- Origin: London, England
- Genres: Punk rock
- Years active: 1977–1978
- Labels: Ghetto Rockers, Damaged Goods
- Past members: Giovanni Dadomo Pete Makowski Dave Fudger Barry Myers Steve Nicol Steve Lillywhite Ade Lillywhite Lou Salvoni Nick Howell (Ratbite) John Ellis Barry Myers aka DJ Scratchy

= The Snivelling Shits =

British punk rock band

The Snivelling Shits were a punk rock group formed in London in 1977, centred on Giovanni Dadomo.

==History==
Giovanni Dadomo was a music journalist who wrote for publications such as ZigZag, Sounds, The Face and New Music News.
He appeared on the British TV programme Nationwide in late 1976 as part of an episode centred on punk rock, where he stated, "The danger of the Sex Pistols is that they can be boring...". In 1977 he recorded the novelty punk record "Terminal Stupid"/"I Can't Come", the latter described as "an iconoclastic mantra of amphetamine-induced sexual dysfunction", backed by guitarist and fellow journalist Dave Fudger and various musicians including members of proto punk pub-rock band Eddie and the Hot Rods, and engineered by Steve Lillywhite, who also played bass guitar for the band. Lillywhite's career as a record producer began to take off and Barry Myers (proto punk and dub roots reggae disc jockey DJ Scratchy who toured with The Clash ) took over on bass. The single was released in late 1977. Dadomo resurfaced in 1977 under the guise of Arthur Comix, with "Isgodaman?" on the Beggars Banquet label compilation Streets. By 1979 The Snivelling Shits had become The Hits and were billed as such on the London club scene; they recorded a Peel Session under that name on 6 June 1978. "I thought we'd just shorten the name" said Dadomo to French musician, cartoonist and writer Bruno Blum, whose Motörhead Rock Commando comic strips (first published in France in Best) he translated to English for publication in New Music News and as a full colour comic book by Motörhead in 1980. He recorded more material which was discovered in the late 1980s and released in 1989 as the I Can't Come album by Damaged Goods Records, described by Maximumrocknroll as "essential for music lovers and music haters alike". He also co-wrote three songs with The Damned - "I Just Can't Be Happy Today" ( which appeared on Machine Gun Ettiquette), "There Ain't No Sanity Clause" (which appeared in demo form on I Can't Come,) and "Dr. Jeckyll And Mr. Hyde."

————

_Problems to work on_.
[a] Echo the stretch of the Snivelling Shits text from "British punk rock" through "New Music News.", word for word.
[b] Carry on the history of the Snivelling Shits from the point where that text stops.

_Data segment_.

————

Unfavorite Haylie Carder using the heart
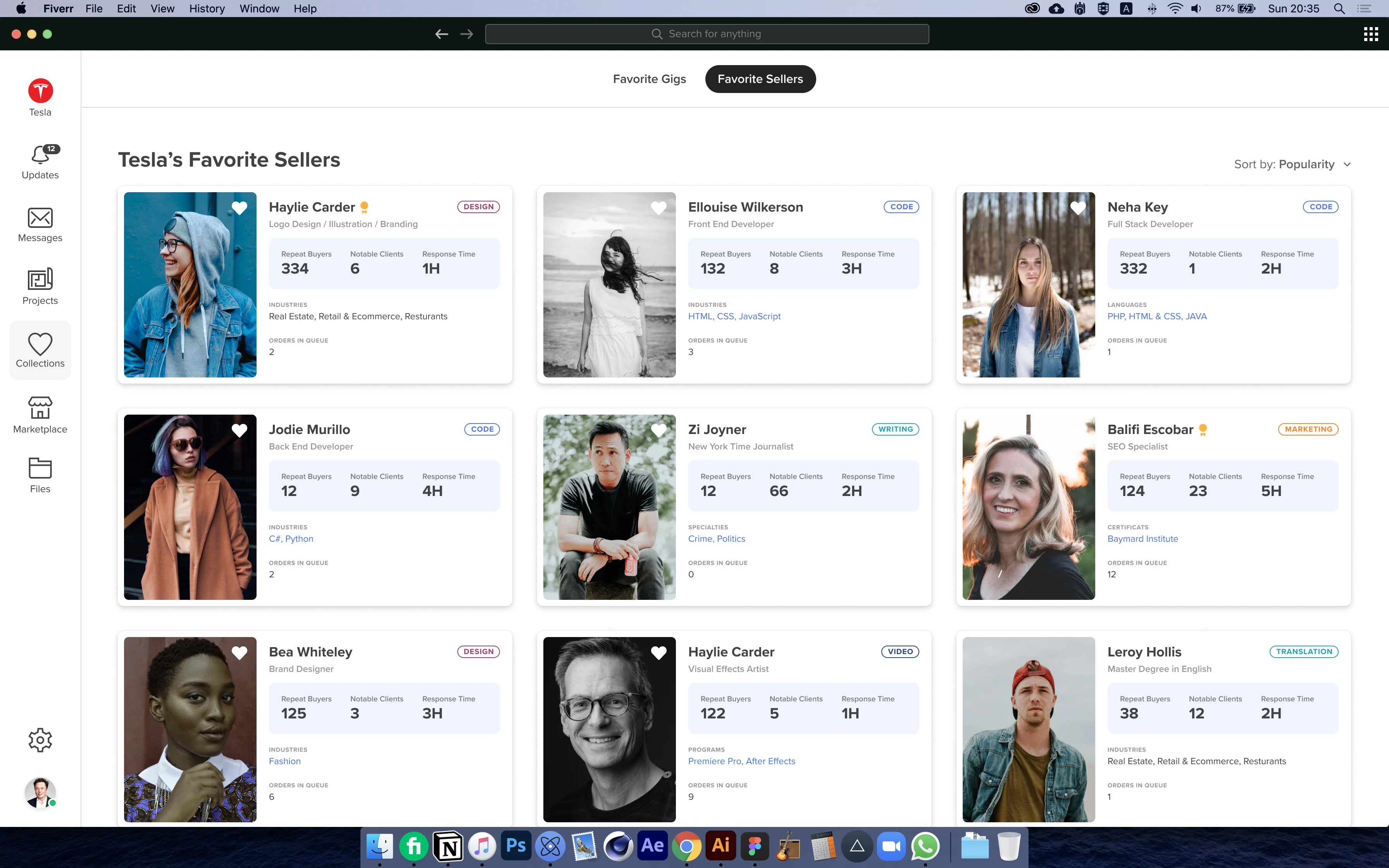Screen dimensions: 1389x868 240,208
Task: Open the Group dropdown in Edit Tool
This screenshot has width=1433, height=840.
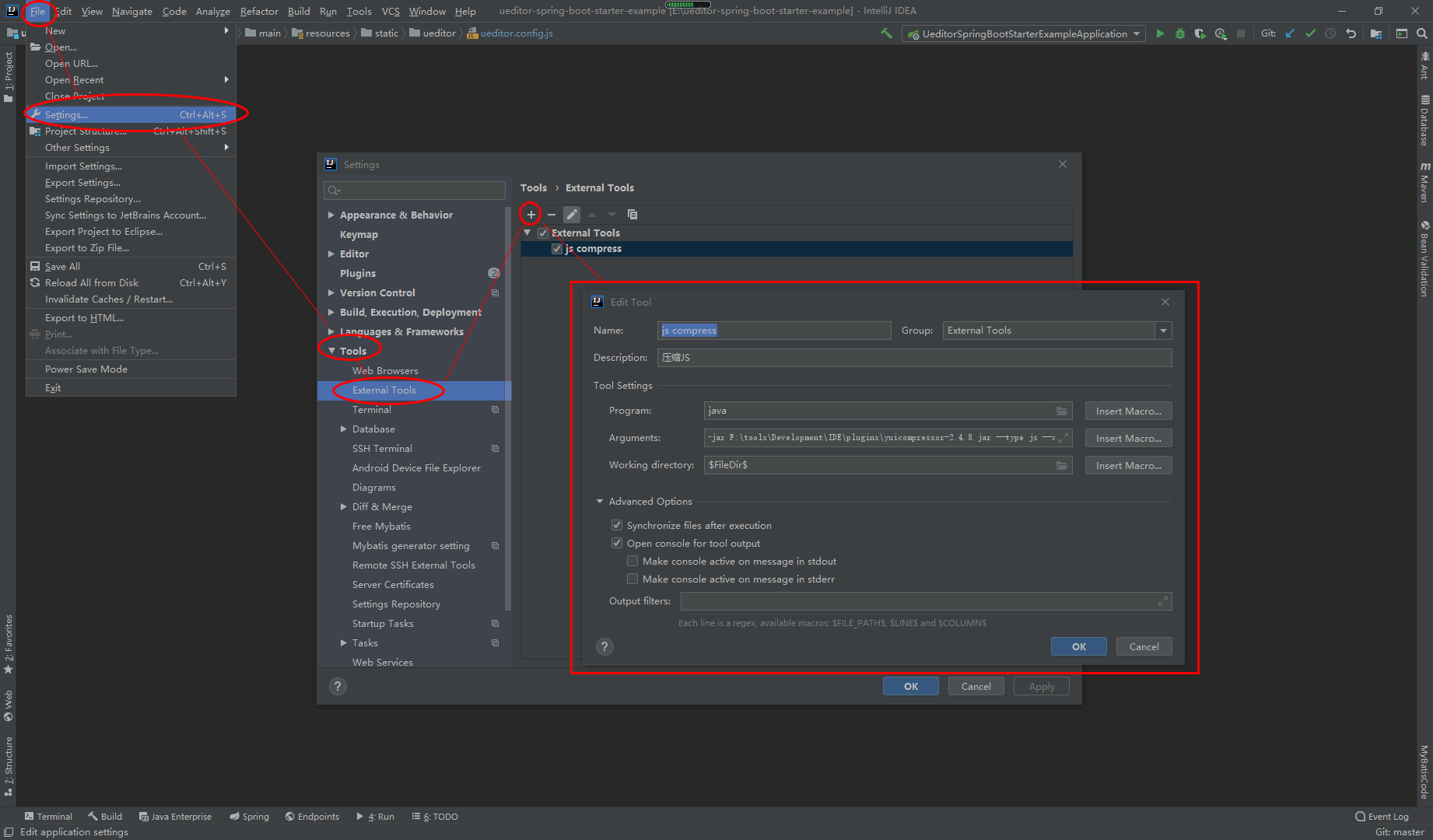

————

_Results of the exercise_.
[a]
British punk rock band

The Snivelling Shits were a punk rock group formed in London in 1977, centred on Giovanni Dadomo.

==History==
Giovanni Dadomo was a music journalist who wrote for publications such as ZigZag, Sounds, The Face and New Music News.

[b]
Dadomo also co-wrote the book New Women in Rock (1982, Delilah/Putnam) with Liz Thompson.

The I Can't Come collection has been described as "punk at its most pristinely putrid", with Allmusic writer Dave Thompson going on to say "the Snivelling Shits reduced every cliché of the era to as few chords as possible, then spattered them with a stupidity that would have been rank if it wasn't so magnificent".

Dadomo died in 1997.

==Discography==
===Singles, EPs===
- "Crossroads" (Note: "Crossroads" is "I'm Waiting for the Man" by The Velvet Underground (1967) with new words.) / "Only 13" (1977) (very limited pressing acetate)
- "Terminal Stupid" / "I Can't Come" (1977) Ghetto Rockers
- "Isgodaman?" / "Terminal Stupid" / "I Can't Come" (1989) Damaged Goods

===Albums===
- I Can't Come (1989) Damaged Goods

===Compilation appearances===
- "Isgodaman?", on Streets (1977) Beggars Banquet (as Arthur Comix)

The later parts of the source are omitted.